Setting up the Second-Level Analysis¶
For our group analysis, we will create two directories, one for the parametric modulation of Gain and one for the parametric modulation of Loss. From the Matlab terminal, type:
mkdir 2ndLevel_GainPM mkdir 2ndLevel_LossPM
Then, click on
Specify 2nd-level from the SPM GUI, and for the
Directory field select
Scans, use the filter field to select
con_0001.nii, which is the contrast for the Gain modulator, and then click the
Go button.
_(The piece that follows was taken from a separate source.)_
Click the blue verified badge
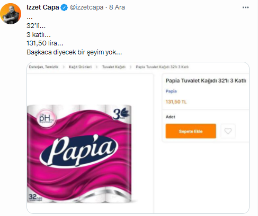This screenshot has width=258, height=216. pyautogui.click(x=64, y=7)
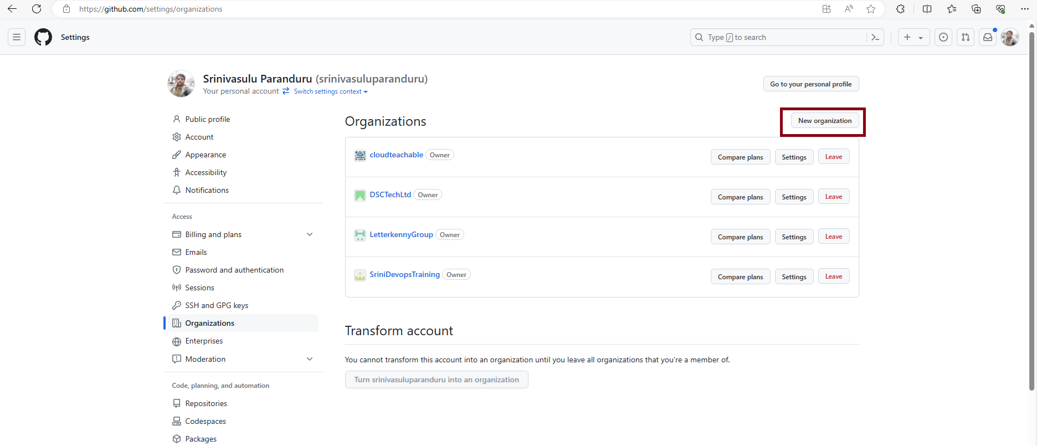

Estimate the model, and then click on
GainPM for the name, and give it a contrast weight of +1. Click
OK, and set the following parameters:
Apply masking -> none p value adjustment to control -> none -> 0.001 extent threshold (voxels) -> 50
These thresholds have been chosen ad hoc, but they should be close to giving you a cluster false positive rate of p=0.05. Click on
overlays -> sections and select a template from the
canonical directory of your SPM folder. You should see an activation map like this, with significant clusters within the ventral striatum:
Now do the same procedure for the Loss parametric modulators, which should be the image con_0002.nii. In the
Results window, give it a weight of -1, using the same parameters as before. Compare both of your results to Tom et al., 2007, and observe whether there is a similar pattern.
You may have noticed that the extent of the results is not the same as it was in the original Tom et al. paper. One option to enhance the results is to instead use Threshold-Free Cluster Enhancement (TFCE), as outlined in this chapter. If you have FSL installed, you could merge all of the con_0001.nii images, for example, by typing:
fslmerge -t allCon_0001s.nii.gz `ls $PWD/sub-??/1stLevel/con_0001*`
And then running randomise with the TFCE option:
randomise -i allCon_0001s.nii.gz -o allCon_0001s_randomise -1 -T -n 5000
You can then load the file
allZs_randomise_tfce_corrp_tstat1 in fsleyes, and change the
Min. threshold of 0.95. This will show all of the TFCE clusters at an alpha threshold of p=0.05. Note how many more clusters there are, and how these were hidden with the traditional SPM approach.